Cronaca
27.01.2016 - 11:210
Aggiornamento : 21.06.2018 - 14:17

Centro sociale il Molino, presto lo sfratto?

Il Municipio di Lugano a Bellinzona per presentare le idee sul futuro dell’area, una volta definiti i progetti una soluzione anche per gli autogestiti

BELLINZONA - Il Consiglio di Stato ha incontrato oggi a Palazzo delle Orsoline il Municipio di Lugano, per discutere alcuni temi di comune interesse, legati in particolare alla destinazione futura dell’area dell’ex macello.Il Municipio di Lugano aveva richiesto al Governo la possibilità di un incontro – nelle scorse settimane – per alcuni aggiornamenti in merito a procedure, attualmente in corso, che coinvolgono la Città e il Cantone. Per quanto riguarda l’ex macello comunale, il Municipio ha quindi illustrato una proposta sviluppata negli scorsi mesi, che prevede l’insediamento nell’area – entro i prossimi quattro anni – di un polo scientifico, culturale e divulgativo. All’interno di questa superficie potrebbe trovare spazio il Museo cantonale di storia naturale; gli spazi attualmente occupati dalla struttura espositiva sarebbero così liberati e potrebbero essere messi a disposizione per i progetti di ampliamento e nuova edificazione che interessano il Liceo di Lugano 1 e le Scuole medie del centro. Il Municipio ha precisato che l’esistenza di un progetto solido potrà favorire la ricerca di soluzioni anche per il Centro sociale autogestito Il Molino. Il Consiglio di Stato ha preso atto delle intenzioni della Città, e concordato sull’opportunità di trovare celermente una destinazione adeguata e di interesse pubblico, per un comparto cittadino collocato in una posizione centrale e di grande pregio. È stato ricordato che è in corso lo studio di fattibilità avviato per trovare una nuova sede per il Museo cantonale di storia naturale, e che la proposta del Municipio sarà presa in considerazione in questo ambito. In merito alla riorganizzazione degli spazi del Liceo di Lugano 1 e della Scuola media del centro, il Governo ha invece ribadito l’esigenza di individuare entro la fine del 2016 una soluzione ottimale per il futuro.
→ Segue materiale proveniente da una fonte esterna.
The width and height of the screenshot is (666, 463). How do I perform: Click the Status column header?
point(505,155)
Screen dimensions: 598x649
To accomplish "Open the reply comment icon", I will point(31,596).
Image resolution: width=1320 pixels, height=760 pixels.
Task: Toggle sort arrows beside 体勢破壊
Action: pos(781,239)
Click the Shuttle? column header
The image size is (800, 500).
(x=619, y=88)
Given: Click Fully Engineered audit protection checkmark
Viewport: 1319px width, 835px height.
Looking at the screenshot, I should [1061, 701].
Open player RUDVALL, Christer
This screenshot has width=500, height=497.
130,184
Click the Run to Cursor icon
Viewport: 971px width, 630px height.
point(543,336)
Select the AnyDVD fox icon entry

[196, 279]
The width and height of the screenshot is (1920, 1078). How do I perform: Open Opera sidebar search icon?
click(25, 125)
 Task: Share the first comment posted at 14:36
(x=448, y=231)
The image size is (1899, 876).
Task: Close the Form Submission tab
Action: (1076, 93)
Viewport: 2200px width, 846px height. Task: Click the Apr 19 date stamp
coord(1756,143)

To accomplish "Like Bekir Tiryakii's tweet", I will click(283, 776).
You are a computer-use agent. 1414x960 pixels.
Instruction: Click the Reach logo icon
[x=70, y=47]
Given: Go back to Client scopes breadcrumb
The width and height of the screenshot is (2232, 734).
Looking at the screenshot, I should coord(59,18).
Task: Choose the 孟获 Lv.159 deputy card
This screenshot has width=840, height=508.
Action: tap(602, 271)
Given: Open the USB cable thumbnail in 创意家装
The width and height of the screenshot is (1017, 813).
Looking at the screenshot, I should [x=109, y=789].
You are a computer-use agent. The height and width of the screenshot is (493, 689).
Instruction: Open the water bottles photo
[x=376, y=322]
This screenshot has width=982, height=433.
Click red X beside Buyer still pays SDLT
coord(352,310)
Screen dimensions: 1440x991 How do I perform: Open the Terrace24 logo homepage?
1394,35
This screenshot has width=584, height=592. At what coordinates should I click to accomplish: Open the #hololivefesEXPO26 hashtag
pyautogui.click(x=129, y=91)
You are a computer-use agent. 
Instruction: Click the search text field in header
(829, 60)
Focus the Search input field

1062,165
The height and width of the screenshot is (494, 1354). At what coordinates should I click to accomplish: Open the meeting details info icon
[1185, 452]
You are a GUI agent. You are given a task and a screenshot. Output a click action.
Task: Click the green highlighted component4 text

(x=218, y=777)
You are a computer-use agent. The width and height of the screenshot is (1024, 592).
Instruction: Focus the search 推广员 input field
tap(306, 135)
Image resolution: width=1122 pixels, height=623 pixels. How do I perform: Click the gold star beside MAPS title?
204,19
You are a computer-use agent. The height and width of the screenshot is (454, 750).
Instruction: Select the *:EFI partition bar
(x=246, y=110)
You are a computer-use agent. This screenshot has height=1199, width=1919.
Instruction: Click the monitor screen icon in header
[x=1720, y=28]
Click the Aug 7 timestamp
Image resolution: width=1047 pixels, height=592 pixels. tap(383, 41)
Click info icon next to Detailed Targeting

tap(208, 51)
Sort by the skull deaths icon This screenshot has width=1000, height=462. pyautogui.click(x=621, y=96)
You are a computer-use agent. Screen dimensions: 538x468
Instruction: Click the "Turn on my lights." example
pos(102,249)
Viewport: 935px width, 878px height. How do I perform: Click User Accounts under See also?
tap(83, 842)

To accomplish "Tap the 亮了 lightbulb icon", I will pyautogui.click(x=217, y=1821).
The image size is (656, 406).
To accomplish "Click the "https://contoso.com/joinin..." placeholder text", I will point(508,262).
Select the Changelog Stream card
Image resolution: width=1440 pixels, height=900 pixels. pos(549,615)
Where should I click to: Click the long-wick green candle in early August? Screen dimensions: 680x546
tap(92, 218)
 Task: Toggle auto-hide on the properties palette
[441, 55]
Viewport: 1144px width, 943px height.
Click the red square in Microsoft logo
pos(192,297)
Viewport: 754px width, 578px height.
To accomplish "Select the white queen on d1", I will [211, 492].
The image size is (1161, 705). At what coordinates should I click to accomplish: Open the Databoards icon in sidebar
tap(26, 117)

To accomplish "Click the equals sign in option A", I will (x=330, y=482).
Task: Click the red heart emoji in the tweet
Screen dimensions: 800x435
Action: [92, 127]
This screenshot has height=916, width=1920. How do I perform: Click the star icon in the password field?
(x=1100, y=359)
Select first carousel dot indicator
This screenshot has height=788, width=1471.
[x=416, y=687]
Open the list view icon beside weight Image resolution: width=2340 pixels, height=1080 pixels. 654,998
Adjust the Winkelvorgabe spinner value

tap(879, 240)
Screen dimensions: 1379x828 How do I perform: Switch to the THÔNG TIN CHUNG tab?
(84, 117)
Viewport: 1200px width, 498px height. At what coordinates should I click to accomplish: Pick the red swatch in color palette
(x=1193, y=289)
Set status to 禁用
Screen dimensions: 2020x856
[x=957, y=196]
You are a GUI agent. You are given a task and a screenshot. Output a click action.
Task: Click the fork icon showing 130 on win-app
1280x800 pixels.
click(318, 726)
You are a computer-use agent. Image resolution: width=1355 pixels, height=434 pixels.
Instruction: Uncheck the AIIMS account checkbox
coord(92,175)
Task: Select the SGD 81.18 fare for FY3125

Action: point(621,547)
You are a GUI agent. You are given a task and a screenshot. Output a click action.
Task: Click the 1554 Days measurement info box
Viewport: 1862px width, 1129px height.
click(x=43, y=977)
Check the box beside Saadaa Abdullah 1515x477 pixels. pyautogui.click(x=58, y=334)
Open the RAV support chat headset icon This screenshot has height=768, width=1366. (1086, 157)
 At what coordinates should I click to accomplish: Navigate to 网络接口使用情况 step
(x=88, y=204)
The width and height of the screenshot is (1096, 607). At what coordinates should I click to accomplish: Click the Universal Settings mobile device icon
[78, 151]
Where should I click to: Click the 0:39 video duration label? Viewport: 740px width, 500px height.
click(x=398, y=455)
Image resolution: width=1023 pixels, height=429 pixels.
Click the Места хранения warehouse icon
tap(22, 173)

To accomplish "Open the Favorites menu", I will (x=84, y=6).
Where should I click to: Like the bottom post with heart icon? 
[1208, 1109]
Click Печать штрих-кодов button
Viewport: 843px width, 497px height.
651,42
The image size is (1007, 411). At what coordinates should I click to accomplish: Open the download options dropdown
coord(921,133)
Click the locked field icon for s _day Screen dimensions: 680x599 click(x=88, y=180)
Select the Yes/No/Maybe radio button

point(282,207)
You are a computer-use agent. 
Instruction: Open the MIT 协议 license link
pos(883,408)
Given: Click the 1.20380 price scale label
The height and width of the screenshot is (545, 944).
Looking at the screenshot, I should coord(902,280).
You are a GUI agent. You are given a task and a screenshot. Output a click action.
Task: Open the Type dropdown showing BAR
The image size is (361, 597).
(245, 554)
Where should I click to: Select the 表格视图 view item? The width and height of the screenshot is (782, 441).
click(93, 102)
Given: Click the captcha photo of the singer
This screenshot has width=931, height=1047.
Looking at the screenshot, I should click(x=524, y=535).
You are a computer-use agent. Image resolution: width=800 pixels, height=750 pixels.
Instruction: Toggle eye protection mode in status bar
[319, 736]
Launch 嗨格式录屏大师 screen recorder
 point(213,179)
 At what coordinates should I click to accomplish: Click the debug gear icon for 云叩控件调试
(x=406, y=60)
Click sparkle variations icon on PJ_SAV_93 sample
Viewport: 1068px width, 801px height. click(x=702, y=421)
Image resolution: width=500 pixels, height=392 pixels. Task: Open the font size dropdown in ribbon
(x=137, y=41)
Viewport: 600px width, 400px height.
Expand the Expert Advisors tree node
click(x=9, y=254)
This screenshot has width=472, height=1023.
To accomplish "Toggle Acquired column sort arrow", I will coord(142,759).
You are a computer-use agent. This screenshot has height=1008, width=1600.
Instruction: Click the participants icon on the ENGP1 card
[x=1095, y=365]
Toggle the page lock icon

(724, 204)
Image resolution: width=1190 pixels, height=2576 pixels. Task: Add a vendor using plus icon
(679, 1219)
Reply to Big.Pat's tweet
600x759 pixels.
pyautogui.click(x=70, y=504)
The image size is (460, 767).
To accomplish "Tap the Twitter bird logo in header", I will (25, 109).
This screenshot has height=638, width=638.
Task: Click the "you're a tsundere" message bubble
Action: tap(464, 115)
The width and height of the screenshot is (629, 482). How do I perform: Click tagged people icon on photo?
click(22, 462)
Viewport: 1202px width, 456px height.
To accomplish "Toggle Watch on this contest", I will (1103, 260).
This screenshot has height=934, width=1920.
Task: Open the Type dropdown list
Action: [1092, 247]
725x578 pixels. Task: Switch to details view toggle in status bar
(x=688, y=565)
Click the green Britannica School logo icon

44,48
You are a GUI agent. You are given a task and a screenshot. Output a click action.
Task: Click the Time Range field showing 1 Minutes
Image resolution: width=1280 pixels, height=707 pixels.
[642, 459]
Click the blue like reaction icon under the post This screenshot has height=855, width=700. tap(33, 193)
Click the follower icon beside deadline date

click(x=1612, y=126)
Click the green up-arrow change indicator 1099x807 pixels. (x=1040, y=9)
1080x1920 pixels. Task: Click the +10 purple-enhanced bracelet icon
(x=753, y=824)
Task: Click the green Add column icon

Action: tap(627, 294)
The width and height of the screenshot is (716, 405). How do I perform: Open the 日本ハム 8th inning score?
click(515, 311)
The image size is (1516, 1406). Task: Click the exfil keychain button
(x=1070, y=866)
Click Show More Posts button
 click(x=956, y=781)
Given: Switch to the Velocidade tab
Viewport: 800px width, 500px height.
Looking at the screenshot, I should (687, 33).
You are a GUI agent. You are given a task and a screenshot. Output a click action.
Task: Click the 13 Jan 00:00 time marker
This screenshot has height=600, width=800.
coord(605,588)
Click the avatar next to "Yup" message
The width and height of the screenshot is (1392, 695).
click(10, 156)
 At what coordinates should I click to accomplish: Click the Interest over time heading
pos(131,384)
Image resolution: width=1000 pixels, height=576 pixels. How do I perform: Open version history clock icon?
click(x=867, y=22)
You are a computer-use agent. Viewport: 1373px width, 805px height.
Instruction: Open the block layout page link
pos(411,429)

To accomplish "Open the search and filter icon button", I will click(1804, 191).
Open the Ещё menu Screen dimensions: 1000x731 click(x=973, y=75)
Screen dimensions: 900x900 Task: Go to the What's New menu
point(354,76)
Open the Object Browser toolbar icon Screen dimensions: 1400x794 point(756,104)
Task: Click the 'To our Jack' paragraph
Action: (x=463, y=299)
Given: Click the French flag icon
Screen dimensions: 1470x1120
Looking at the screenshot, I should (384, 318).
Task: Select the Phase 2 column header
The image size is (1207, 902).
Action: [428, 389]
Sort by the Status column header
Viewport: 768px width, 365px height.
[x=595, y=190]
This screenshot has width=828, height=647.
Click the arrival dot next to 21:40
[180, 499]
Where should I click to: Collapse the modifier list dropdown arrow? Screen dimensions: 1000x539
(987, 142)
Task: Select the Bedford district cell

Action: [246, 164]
A tale proposito, sono state inoltre riassunte le conclusioni di uno studio sul fabbisogno di spazi scolastici nel Luganese. È stata attirata l’attenzione sui progetti di trasloco che entro il 2019 interesseranno l’attuale sede SUPSI di Trevano, con l’apertura di scenari che dovranno essere chiariti entro i prossimi mesi.